*TASK BRIEF*
Your job with the data below: print everything from the line that holds "This screenshot has height=739, width=985." down to the line that holds "Expand the Colors", ends included, exactly, and nothing else.

*GIVEN DATA*
◇ ◇ ◇ ◇

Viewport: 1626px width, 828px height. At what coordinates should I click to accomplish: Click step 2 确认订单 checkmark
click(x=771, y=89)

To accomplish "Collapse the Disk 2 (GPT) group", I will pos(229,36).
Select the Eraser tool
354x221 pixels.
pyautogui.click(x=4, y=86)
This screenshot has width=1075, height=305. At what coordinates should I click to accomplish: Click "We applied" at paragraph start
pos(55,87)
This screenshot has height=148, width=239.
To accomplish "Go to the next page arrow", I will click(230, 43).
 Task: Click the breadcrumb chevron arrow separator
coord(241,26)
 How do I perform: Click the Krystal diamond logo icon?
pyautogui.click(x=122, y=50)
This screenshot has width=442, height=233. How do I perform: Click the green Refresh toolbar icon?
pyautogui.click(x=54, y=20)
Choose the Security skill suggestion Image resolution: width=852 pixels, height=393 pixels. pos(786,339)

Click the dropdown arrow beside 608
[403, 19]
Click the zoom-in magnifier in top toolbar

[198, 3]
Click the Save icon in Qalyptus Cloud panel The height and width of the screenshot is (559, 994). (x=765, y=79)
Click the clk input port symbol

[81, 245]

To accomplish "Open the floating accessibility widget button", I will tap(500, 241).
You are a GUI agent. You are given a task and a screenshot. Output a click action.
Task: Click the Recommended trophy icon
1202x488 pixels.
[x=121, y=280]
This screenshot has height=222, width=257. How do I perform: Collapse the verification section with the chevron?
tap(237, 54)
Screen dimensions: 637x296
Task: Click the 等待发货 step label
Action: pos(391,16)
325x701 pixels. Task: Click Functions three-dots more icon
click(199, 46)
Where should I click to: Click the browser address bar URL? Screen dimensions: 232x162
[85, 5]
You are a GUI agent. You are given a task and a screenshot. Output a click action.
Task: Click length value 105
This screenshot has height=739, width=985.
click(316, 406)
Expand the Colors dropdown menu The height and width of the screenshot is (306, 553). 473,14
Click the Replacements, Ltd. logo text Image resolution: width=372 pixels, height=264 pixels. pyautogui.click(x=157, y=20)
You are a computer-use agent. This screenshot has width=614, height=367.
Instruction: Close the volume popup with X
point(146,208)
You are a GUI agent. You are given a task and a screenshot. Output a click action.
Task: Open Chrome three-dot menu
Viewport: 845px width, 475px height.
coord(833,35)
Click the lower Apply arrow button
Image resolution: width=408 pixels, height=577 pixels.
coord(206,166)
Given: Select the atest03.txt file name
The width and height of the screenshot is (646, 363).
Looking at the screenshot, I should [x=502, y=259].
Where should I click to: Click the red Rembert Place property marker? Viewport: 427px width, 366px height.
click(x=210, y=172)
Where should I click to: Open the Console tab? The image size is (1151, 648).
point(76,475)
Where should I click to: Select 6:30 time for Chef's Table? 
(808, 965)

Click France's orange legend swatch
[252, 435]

◇ ◇ ◇ ◇

*THE COMPLETED TASK*
This screenshot has height=739, width=985.
click(316, 406)
Expand the Colors dropdown menu The height and width of the screenshot is (306, 553). 473,14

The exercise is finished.